文部科学大臣賞
「大切な命」
諸根 さつき(12)福島県
「うちは牛の命と引き換えにお金をいただいている。牛のおかげで生活できているんだよ。」
両親に、小さい頃から言われている言葉。小さい頃は、そうなんだとしか思っていなかった。しかし、私は今年、そのことを実感することになる。
私の家は、畜産業を営んでいて、黒毛和種という肉用牛を飼育している。
8月6日。この日は、家で生まれた3頭の牛とのお別れの日だった。
1頭目は福太郎。令和3年2月28日生まれ。生まれた時は小さく、とてもかわいい子牛だった。ちょっとこわがりでおとなしくてとってもいい子。2頭目は、北斗。令和3年3月16日生まれ。生まれる時、お母さん牛からなかなか出てくることができず、獣医さんが来て助けてもらった。人なつっこくて優しい子。3頭目は、武蔵。令和3年3月31日生まれ。お母さんのおなかにいる時からとっても元気で、生まれた時も大きくて、でも甘えん坊の優しい子。
3頭とも、母が人工
「福太郎と北斗と武蔵をつかまえるよ。」
出荷の日の朝、母にそう言われ、重い足取りで牛舎に向かった。そこでは、もうすでに父と母が牛たちを捕まえてロープでつないでいた。
「最後だから、ブラッシングをしてあげよう。」
母にそう言われ、ブラシで一頭一頭ていねいにブラッシングをする。
「みんな今までありがとうね、ありがとうね。」
母の目は真っ赤になっていた。私もブラシで背中や顔をこすってあげた。みんな気持ちよさそうにおとなしくしている。その姿を見ると、とても悲しい気持ちになった。

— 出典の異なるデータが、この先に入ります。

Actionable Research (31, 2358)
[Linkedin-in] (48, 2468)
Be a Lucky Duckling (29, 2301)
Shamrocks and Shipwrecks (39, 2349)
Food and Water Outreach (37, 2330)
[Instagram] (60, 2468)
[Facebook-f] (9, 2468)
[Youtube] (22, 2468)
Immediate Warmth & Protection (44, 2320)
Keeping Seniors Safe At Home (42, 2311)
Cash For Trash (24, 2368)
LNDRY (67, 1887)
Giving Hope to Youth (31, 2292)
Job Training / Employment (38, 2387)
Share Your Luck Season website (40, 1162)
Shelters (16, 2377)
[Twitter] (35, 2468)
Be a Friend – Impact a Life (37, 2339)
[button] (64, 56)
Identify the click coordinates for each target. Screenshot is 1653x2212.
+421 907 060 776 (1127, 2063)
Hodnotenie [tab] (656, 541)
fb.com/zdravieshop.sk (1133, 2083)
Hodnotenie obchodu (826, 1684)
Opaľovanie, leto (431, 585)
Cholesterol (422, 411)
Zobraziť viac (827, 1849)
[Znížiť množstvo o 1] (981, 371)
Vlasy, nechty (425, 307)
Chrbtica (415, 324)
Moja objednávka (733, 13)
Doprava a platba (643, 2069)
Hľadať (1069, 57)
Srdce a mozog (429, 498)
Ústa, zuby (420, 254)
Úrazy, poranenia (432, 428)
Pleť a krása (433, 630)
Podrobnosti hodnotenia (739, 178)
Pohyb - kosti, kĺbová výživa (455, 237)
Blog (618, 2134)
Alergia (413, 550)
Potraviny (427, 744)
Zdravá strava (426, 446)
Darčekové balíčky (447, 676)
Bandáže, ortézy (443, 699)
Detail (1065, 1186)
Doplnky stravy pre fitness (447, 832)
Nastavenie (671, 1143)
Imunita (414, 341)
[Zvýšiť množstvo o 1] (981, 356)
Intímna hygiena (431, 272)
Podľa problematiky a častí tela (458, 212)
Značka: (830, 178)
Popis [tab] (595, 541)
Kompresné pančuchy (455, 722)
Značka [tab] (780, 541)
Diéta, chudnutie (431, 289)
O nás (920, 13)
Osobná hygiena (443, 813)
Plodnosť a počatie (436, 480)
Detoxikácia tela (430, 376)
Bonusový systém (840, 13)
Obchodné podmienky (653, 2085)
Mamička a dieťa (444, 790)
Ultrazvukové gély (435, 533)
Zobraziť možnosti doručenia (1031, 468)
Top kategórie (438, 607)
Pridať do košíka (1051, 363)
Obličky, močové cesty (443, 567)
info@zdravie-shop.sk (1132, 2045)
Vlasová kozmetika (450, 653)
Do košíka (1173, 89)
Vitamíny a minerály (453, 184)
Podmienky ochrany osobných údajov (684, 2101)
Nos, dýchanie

いよいよトラックに載せる時がきた。父がロープを引き、母と私で牛のおしりを押した。そして、私は父とトラックに乗り、I町にある畜産センターに向かった。トラックの中で私たちは無言だった。
畜産センターに到着し、3頭をトラックから降ろした。他の農家の牛たちに負けない体格をした3頭はとても立派で、私もとてもほこらしい気持ちになった。
3頭は別のトラックに載せられ、出荷されていった。私は、悲しい気持ちをこらえて、笑顔で見送った。それが私にできる最後のことだと思ったからだ。それからも、うちは牛を育てる。そして、その命と引き換えにお金をいただく。だからこそ、自分が今精いっぱい生きることが牛への恩返しになると思っている。大切な牛の命に感謝して生活したい。